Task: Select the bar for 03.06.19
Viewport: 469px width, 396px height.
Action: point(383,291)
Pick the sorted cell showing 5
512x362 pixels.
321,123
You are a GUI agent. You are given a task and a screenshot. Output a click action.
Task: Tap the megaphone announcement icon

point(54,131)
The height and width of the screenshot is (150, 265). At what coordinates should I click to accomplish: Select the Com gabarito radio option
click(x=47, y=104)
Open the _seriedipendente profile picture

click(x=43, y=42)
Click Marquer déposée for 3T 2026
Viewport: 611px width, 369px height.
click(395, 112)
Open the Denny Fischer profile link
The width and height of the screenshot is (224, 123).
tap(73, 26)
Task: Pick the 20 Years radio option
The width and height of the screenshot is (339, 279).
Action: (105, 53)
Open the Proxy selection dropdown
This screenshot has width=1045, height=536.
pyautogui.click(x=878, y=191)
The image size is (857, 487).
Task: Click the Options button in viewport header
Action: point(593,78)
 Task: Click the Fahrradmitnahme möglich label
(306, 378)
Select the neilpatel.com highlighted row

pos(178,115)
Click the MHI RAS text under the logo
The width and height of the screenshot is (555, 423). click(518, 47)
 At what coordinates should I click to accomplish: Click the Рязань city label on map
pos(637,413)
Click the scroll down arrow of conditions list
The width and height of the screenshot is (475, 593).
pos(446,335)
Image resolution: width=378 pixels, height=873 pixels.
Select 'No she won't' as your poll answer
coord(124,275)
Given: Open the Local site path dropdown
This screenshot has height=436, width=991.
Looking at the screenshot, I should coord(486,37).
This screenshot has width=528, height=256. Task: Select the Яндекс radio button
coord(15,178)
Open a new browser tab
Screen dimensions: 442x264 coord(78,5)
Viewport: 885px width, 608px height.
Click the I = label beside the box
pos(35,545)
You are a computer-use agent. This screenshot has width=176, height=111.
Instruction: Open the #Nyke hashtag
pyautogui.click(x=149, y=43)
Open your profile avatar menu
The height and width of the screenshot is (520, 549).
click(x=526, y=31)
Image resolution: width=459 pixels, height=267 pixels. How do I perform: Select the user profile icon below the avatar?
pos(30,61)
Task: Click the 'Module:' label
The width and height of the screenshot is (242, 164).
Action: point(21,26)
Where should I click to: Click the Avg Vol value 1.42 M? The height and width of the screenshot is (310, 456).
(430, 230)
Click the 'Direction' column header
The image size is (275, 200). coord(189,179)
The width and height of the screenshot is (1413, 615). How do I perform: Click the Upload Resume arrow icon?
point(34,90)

▬▬▬▬▬▬

In the records above, the line with "This screenshot has width=1045, height=536." marks the start and the line with "Given: Open the Local site path dropdown" marks the end; copy that stretch exactly, both lines included, and nothing else.

This screenshot has width=1045, height=536.
pyautogui.click(x=878, y=191)
The image size is (857, 487).
Task: Click the Options button in viewport header
Action: point(593,78)
 Task: Click the Fahrradmitnahme möglich label
(306, 378)
Select the neilpatel.com highlighted row

pos(178,115)
Click the MHI RAS text under the logo
The width and height of the screenshot is (555, 423). click(518, 47)
 At what coordinates should I click to accomplish: Click the Рязань city label on map
pos(637,413)
Click the scroll down arrow of conditions list
The width and height of the screenshot is (475, 593).
pos(446,335)
Image resolution: width=378 pixels, height=873 pixels.
Select 'No she won't' as your poll answer
coord(124,275)
Given: Open the Local site path dropdown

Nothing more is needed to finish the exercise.